RECORDS SHOWN:
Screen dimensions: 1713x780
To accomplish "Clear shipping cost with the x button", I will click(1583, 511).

---

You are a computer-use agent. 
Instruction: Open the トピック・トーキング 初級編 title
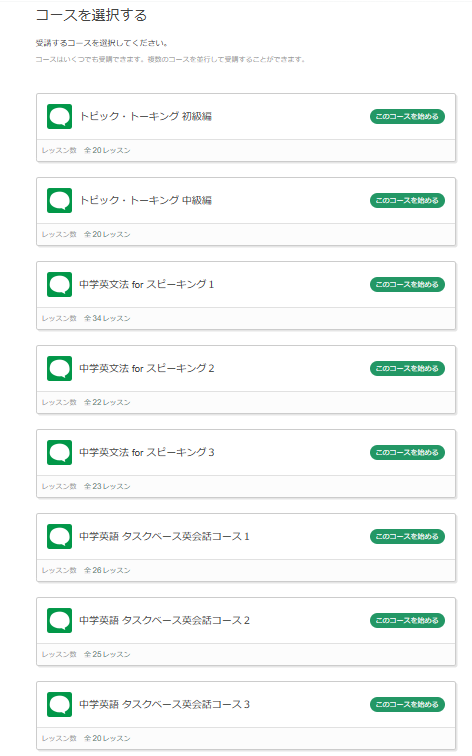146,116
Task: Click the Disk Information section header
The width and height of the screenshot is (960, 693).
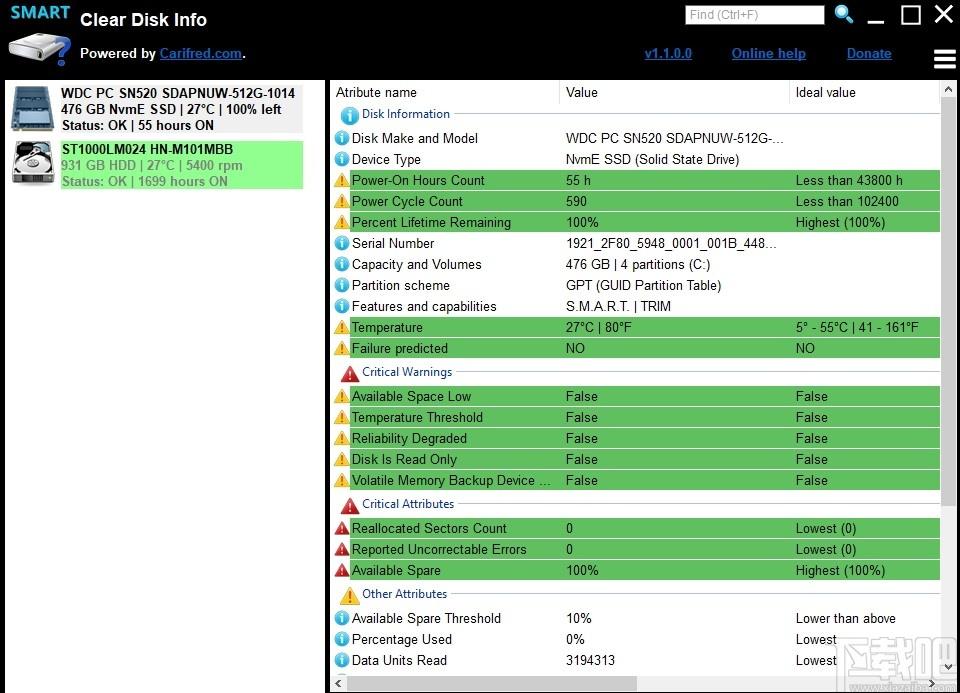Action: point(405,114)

WHAT TO DO:
Echo the lines of the entries starting at the one containing "Screen dimensions: 1713x780" and ending at the one containing "will click(1583, 511).", both included.

IN RESPONSE:
Screen dimensions: 1713x780
To accomplish "Clear shipping cost with the x button", I will click(1583, 511).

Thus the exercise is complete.